Alexi Rosenfeld | Getty Images
No one would have believed this even three months ago, but this may turn out to be the biggest year for IPOs since Alibaba went public in 2014.
Already, 111 companies have raised $37.8 billion, according to Renaissance Capital. In 2014, the year Alibaba went public, $85 billion was raised.
And that is without the SPAC market, which is also on fire.
What’s behind the enthusiasm?
Element 1 for a hot IPO market: A hot stock market
“First and foremost, the stock market is on fire,” an IPO trader who asked to remain anonymous told me. “As long as you have a hot equity market, you are going to have a hot IPO market.”
Element 2: Recent IPOs outperforming
Second, recent IPOs have been burning it up. “Seventy percent of all IPOs are trading above their issue price, way above the average of about 50%,” said Kathleen Smith from Renaissance Capital, who advises investors on IPOs. “IPOs are now attracting momentum players.”
The Renaissance Capital IPO ETF (IPO), a basket of the 60 or so largest IPOs in the last two years, is up 64% year to date, far outperforming the broader market.
Most importantly, tech companies dominate the outperformers, particularly software.
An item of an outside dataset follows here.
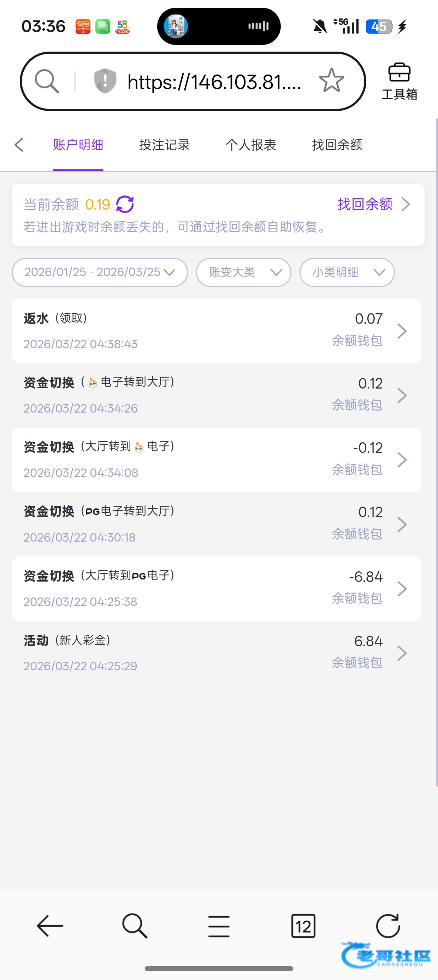Open the date range dropdown
Image resolution: width=438 pixels, height=980 pixels.
click(x=100, y=272)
Recent IPOs (from issue price)
- Vroom up 235%
- Zoom Info up 83%
- Rocket Companies up 87%
- Li Auto up 54%
- Jamf up 47%
Element 3: A strong pipeline
And software is what is coming: A tidal wave of enterprise software companies is seeking to go public right after Labor Day to capitalize on the positive convergent trends. Snowflake (cloud data analysis), Unity Software (3D video games), Bentley Systems (software for construction projects), GoodRx (prescription drug pricing platform), JFrog Holdings (software update platform), and Sumo Logic (data analysis) have S-1s out and will likely seek to public soon after Labor Day.
Two other firms — Asana (project management) and Palantir — have said they would use a direct listing approach to go public.
All have the magic ingredient: strong revenue growth.
Revenues (YOY growth)
- Snowflake: up 173%
- Unity Software up 42%
- Sumo Logic up 50%
- JFrog up 65%
- GoodRx up 55%
Source: Renaissance Capital
It’s still growth over profitability
What about profitability? Of these, three (Snowflake, Unity Software, Sumo Logic) are losing money, while JFrog and GoodRx are profitable, according to Smith.
Regardless, it’s growth that matters.
“The bottom line is, investors are still chasing growth,” Smith said. “The risk is that whatever they say they are going to do in the road show, they better do it and show a path to profitability.”
Why is software so dominant? The work-from-home phenomenon is forcing companies to modernize their tech infrastructure, so everyone from retailers to banks to law firms and doctor’s offices need to upgrade.
“What this virus has done is accelerate 10 years of change into six months,” said Pat Healy, who advises companies going public with Issuer Network. “These are tools that help people work remotely, and demand for these tools is going through the roof.”
A magic mushroom IPO?
Finally, in a sea of tech offerings, there is one odd-man out: Compass Pathways (CMPS), a UK-based company that is seeking to market a psilocybin-based therapy for depression.
Psilocybin? As in psychedelic mushrooms? Yep, that’s it.
I guess Timothy Leary was right.
“This gives new meaning to a market high,” one trader quipped.